Defendant was jury-convicted of the felony of selling marijuana.1 §§ 195.020 and 195.200-1(4).2 In accordance with the verdict, defendant was sentenced to imprisonment for five years. He appeals.
The trial evidence was laconic. While conducting an undercover investigation in Pulaski County, a trooper for the Missouri State Highway Patrol entered the Tinkle Bar in Waynesville and while there, according to his testimony, purchased from defendant a quantity of what was represented to be marijuana for $18. Subsequent laboratory examinations of the substance purchased verified it was marijuana. Testifying in his own behalf, defendant denied ever having met the patrolman, ever having been in the Tinkle Bar and ever having sold marijuana to the trooper.

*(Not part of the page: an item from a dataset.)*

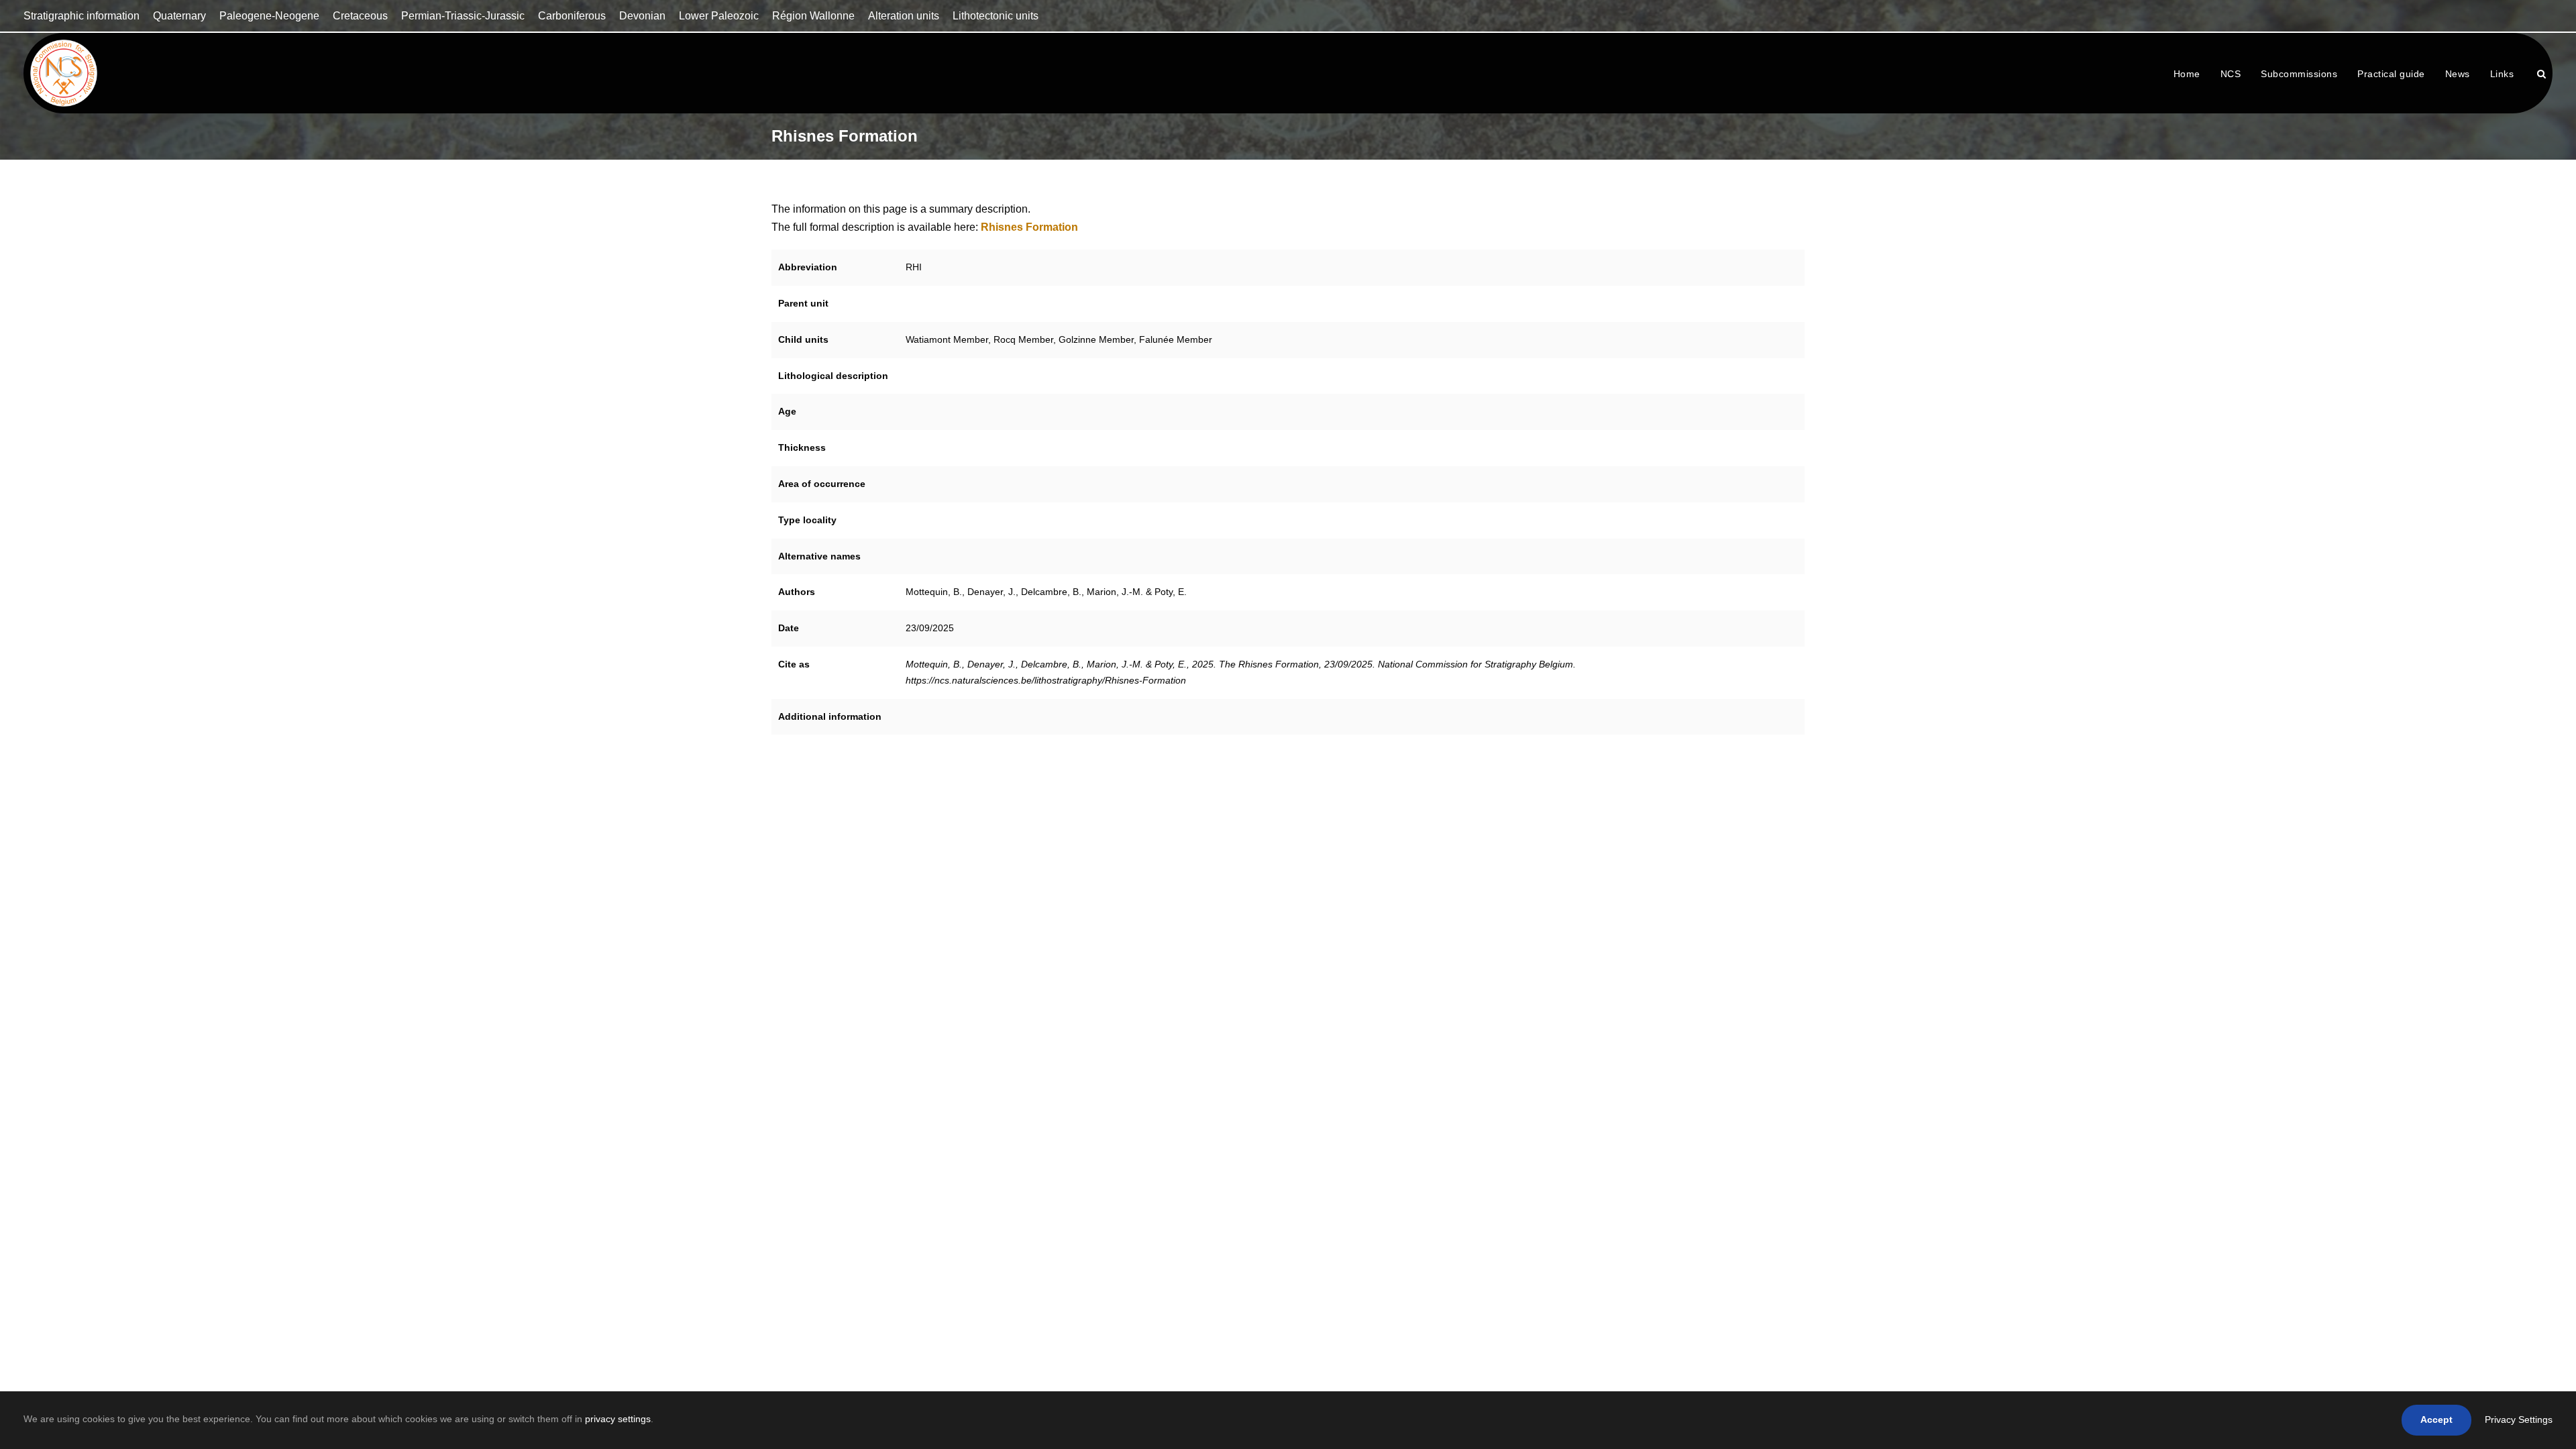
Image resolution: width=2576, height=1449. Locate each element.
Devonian (642, 15)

In this appeal the lone point relied on by defendant is that the trial court erred in failing to instruct the jury on the lesser included offense of possession of marijuana.3 Our statute, § 556.046-2, states: “The court shall not be obligated to charge the jury with respect to an included offense unless there is a basis for a verdict acquitting the defendant of the offense charged and convicting him of the included offense.”
The test of whether an instruction on a lesser, included offense is required is whether the evidence shows that defendant may not be guilty of the offense charged, i. e., selling marijuana, but may be guilty of the offense of mere possession of marijuana, an offense necessarily embraced in the charge. State v. Leigh, 466 S.W.2d 685, 686 (Mo.1971). Nevertheless, before instructions on included or lesser offenses are compelled, there must be evidentiary support for such offenses. It should be observed that defendant’s testimony was to the effect the crime charged had never occurred and that he was not present at the time and place of its alleged commission. Had defendant admitted possession of the marijuana and denied its sale to the trooper, an instruction on the lesser or included offense may have been required. However, the only defense evidence was as above indicated and there was no evidence in the state’s case that defendant merely had possession of the marijuana. Had the evidence warranted a finding that defendant was guilty only of possession, he would have been entitled to a separate instruction thereon. But here the state’s evidence was that possession and selling were continuous, inseparable acts. Consequently, the court did not err in failing to instruct on possession as a lesser included offense. State v. Washington, 357 S.W.2d 92, 95 (Mo.1962); State v. Sturgell, 530 S.W.2d 737, 739[4-6] (Mo.App.1975).
Judgment affirmed.
All concur.. Spelled “marihuana” in our statutes.
. References to statutes are to RSMo 1978, V.A.M.S.
.Such an instruction was proffered by defendant but refused by the trial court.